- Assigned task: Extract each line of the data and write it out again exactly.
───── Records to process
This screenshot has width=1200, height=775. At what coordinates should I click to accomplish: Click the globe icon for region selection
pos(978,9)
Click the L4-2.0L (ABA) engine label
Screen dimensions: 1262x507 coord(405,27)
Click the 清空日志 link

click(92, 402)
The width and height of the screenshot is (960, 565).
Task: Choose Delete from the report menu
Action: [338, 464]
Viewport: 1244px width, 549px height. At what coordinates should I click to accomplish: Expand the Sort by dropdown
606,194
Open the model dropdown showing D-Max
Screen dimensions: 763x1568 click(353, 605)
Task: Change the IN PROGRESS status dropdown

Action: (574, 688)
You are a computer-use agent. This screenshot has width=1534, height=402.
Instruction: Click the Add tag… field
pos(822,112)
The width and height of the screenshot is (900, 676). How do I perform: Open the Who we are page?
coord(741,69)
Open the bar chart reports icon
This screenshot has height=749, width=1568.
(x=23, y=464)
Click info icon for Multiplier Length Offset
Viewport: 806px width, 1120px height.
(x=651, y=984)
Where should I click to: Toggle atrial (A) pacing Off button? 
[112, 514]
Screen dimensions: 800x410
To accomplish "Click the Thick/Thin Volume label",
──────────
- Response:
This screenshot has width=1200, height=775. At what coordinates should I click to accomplish: Click the globe icon for region selection
pos(978,9)
Click the L4-2.0L (ABA) engine label
Screen dimensions: 1262x507 coord(405,27)
Click the 清空日志 link

click(92, 402)
The width and height of the screenshot is (960, 565).
Task: Choose Delete from the report menu
Action: [338, 464]
Viewport: 1244px width, 549px height. At what coordinates should I click to accomplish: Expand the Sort by dropdown
606,194
Open the model dropdown showing D-Max
Screen dimensions: 763x1568 click(353, 605)
Task: Change the IN PROGRESS status dropdown

Action: (574, 688)
You are a computer-use agent. This screenshot has width=1534, height=402.
Instruction: Click the Add tag… field
pos(822,112)
The width and height of the screenshot is (900, 676). How do I perform: Open the Who we are page?
coord(741,69)
Open the bar chart reports icon
This screenshot has height=749, width=1568.
(x=23, y=464)
Click info icon for Multiplier Length Offset
Viewport: 806px width, 1120px height.
(x=651, y=984)
Where should I click to: Toggle atrial (A) pacing Off button? 
[112, 514]
Screen dimensions: 800x410
To accomplish "Click the Thick/Thin Volume label",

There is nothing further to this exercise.